Snapshot-bound smaller essential apis like nether biomes or living entity attributes may go through fabric directly, I'd suggest, due to a high necessity.
I wonder how feasable it would be to add an @Experimental
annotation, should be able to add warnings to that. IDEA does so for Unsafe and similar things.
Well we could obviously add an annotation in 2s. The issue is IDE support for these annotations so the user can see something.
The user visibility imo can be done with an annotation processor that maybe produces a warning if an annotated class/method/field is used in the abstract syntax tree?
I don't think IntelliJ at least shows warnings from the Annotation Processor in the editing view, I know this because I have gotten Mixin warning that wait to show up until compiling, and then only in the build screen.
@sfPlayer1 Now that we are on java 16, a notable new feature is that @Deprecated
now has a forRemoval
boolean field. Should we start using those in fabric api now?
I think so, see https://openjdk.java.net/jeps/277 - "the API is experimental and is subject to incompatible changes"
See #1459 where I add forRemoval
for apis that are definitely getting removed in the future.
Meanwhile, for actual experimental apis, I suggest a new review mechanism:
We do not need as throughout review for new-generation apis. We would instead add them with @ApiStatus.Experimental
and @Deprecated
, and have the review for normalization of new api in another pr (we can object or change an api to be forRemoval=true
there).
Yeah, forRemoval=true
is one of the possible outcomes for an experimental api in a pull request that determines the fate of the exp api; or it may just be nuked in a minecraft update in the worst case.
Imo this two step model would allow us to draft a temporary api with less delay in case there is a minecraft update that break existing apis, such as a biome update; the maintainers can just add an api with no-last-call period or minimal review (or even commited to the api directly), which will be an exp api; the community later can open a pr to remove those temp api or elevate them to be permanent.
The three states:
State | Annotations | Destiny |
---|---|---|
Experimental API | @ApiStatus.Experimental @Deprecated Note: forRemoval is false by default |
to be reviewed in a later pr, may either go mature or go dying, triaged through extensive use over time and the review pr |
Dying API | @Deprecated(forRemoval = true) |
to be removed in a version update, exact schedule to be determined in another issue as we don't have one yet |
Mature API | None | the regular API endpoints that we recommend people to use; may go dying as API evolves |
I'd state false explicitly, this is all about communication, otherwise the above scheme is fine. The "in a version update" would be a bump in the minor version only as per the OP.

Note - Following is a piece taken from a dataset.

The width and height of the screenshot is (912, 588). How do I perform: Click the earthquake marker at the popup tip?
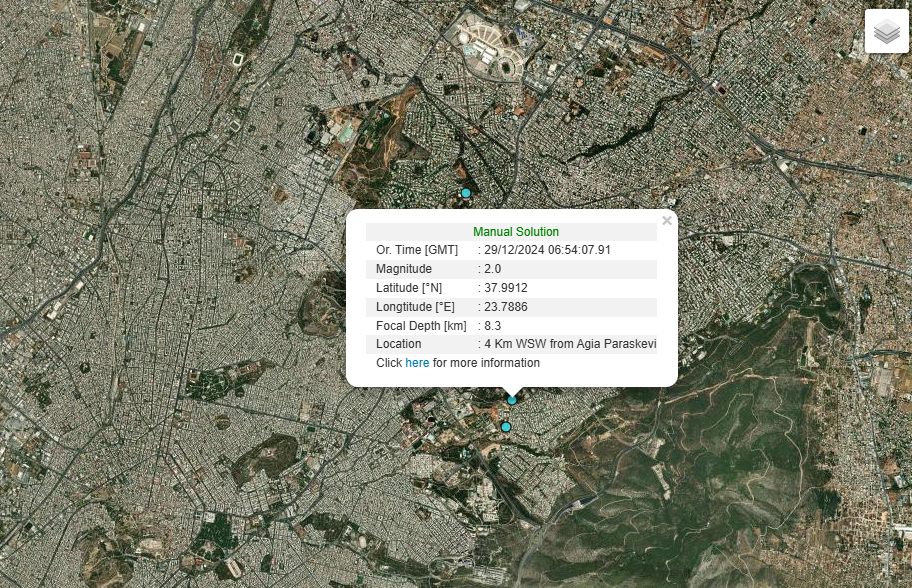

The "in a version update" would be a bump in the minor version only as per the OP.
Hmm, removing dying api that grew from mature apis in minor updates would be too breaking imo. So an updated table:
State | Annotations | Destiny |
---|---|---|
Experimental API | @ApiStatus.Experimental @Deprecated(forRemoval = false) |
to be reviewed in a later pr, may either go mature or go dying, triaged through extensive use over time and the review pr |
Dying Experimental API | @ApiStatus.Experimental @Deprecated(forRemoval = true) |
to be removed in a minor version update |
Mature API | None | the regular API endpoints that we recommend people to use; may go dying as API evolves |
Dying Mature API | @Deprecated(forRemoval = true) |
to be removed in a major version update |
That table does not reflect the status quo I think: Dying Mature API should probably be @Deprecated
alone, as we will somewhat try not to remove it.

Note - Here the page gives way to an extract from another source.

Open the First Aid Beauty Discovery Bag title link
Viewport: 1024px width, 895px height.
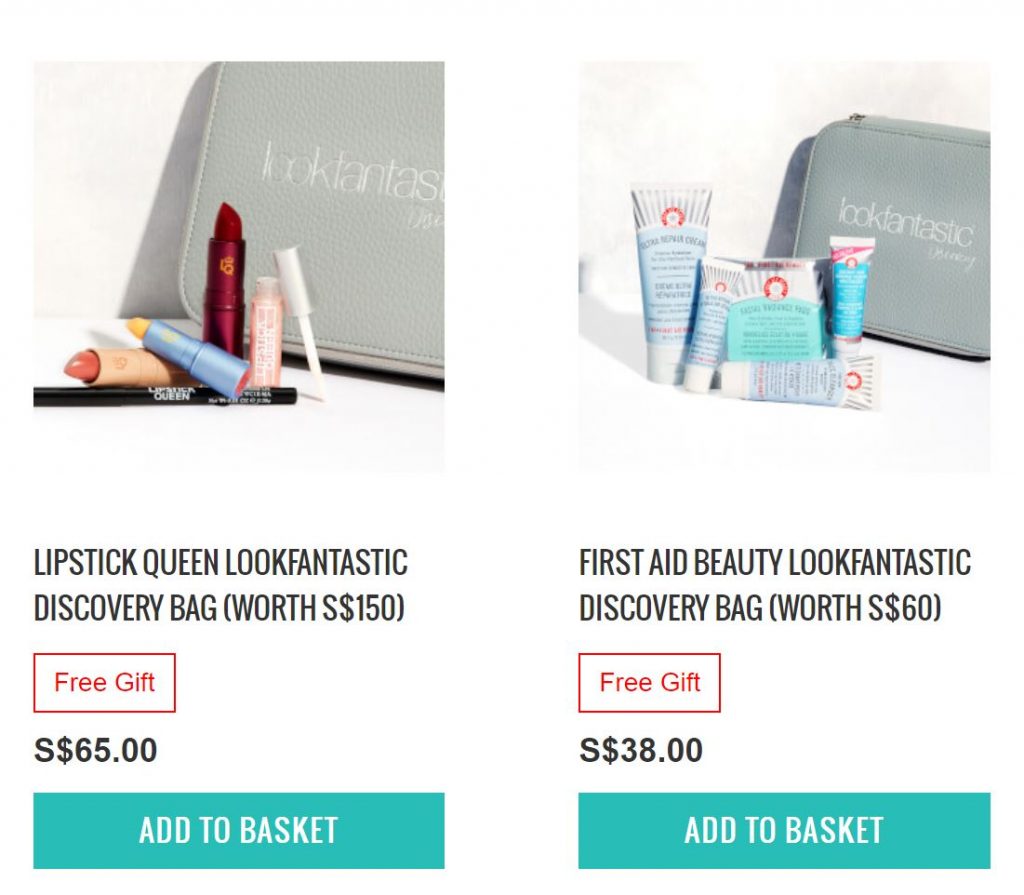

@liach Ok so Player meant that the table is correct for Dying Mature APIs
, so that would be for an API that we know we will have to remove in a subsequent version. However most deprecated APIs are not dying, so they should be marked as @Deprecated
alone imo.
forRemoval = false
would suggest we will keep it, which is not necessarily the case.
forRemoval = true
means we intend to remove the API, which is not necessarily the case, or at least we will try to postpone it as long as it's reasonable.